Douglas County is a county located in the U.S. state of Colorado. As of the 2020 Census, the population was 357,978. The county is named in honor of U.S. Senator Stephen A. Douglas. The county seat is Castle Rock.

Douglas County is part of the Denver metropolitan area. It is located midway between Colorado's two largest cities, Denver and Colorado Springs, and contains a portion of Aurora, the state's third-largest city. Douglas County has the highest median household income of any Colorado county or statistical equivalent. It is ranked seventh nationally in that category.

Douglas County is one of Colorado's fastest growing counties.

==Overview==
Douglas County is lightly wooded, mostly with ponderosa pine, with broken terrain characterized by mesas, foothills, and small streams.

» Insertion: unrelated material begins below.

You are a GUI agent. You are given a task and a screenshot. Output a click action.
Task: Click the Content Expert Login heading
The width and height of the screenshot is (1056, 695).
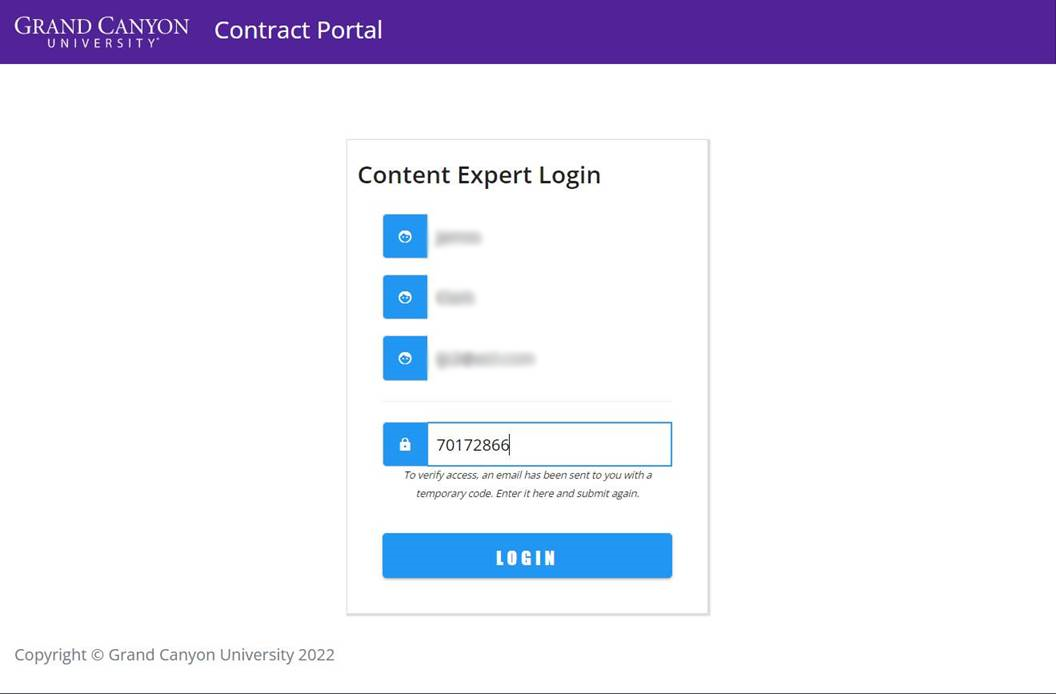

Cherry Creek and Plum Creek rise in Douglas County and flow north toward Denver and into the South Platte River. Both were subject to flash flooding in the past, Plum Creek being partially responsible for the Denver flood of 1965. Cherry Creek and Plum Creek are now dammed.

Most residents commute to workplaces elsewhere in the metropolitan area outside of the county. Suburban development is supplementing the traditional ranching economy of the county.

==History==
Douglas County was one of the original 17 counties created in the Colorado Territory by the Colorado Territorial Legislature on November 1, 1861. The county was named in honor of U.S. Senator Stephen A. Douglas of Illinois, who died five months before the county was created. The county seat was originally Franktown, but was moved to California Ranch in 1863, and then to Castle Rock in 1874. Although the county's boundaries originally extended eastward to the Kansas state border, in 1874, most of the eastern portion of the county became part of Elbert County.

==Geography==
According to the U.S. Census Bureau, the county has a total area of 844 sqmi, of which 841 sqmi are land and 2.6 sqmi (0.3%) are covered by water.

===Adjacent counties===
- Jefferson County, Colorado – west
- Arapahoe County, Colorado – north
- Elbert County, Colorado – east
- El Paso County, Colorado – south
- Teller County, Colorado – southwest

===Parks and recreational areas===
Three state parks fall within Douglas County: Castlewood Canyon State Park, Chatfield State Park and Roxborough State Park. Parts of the county lie within the Pike National Forest and were crossed by the historic South Platte Trail.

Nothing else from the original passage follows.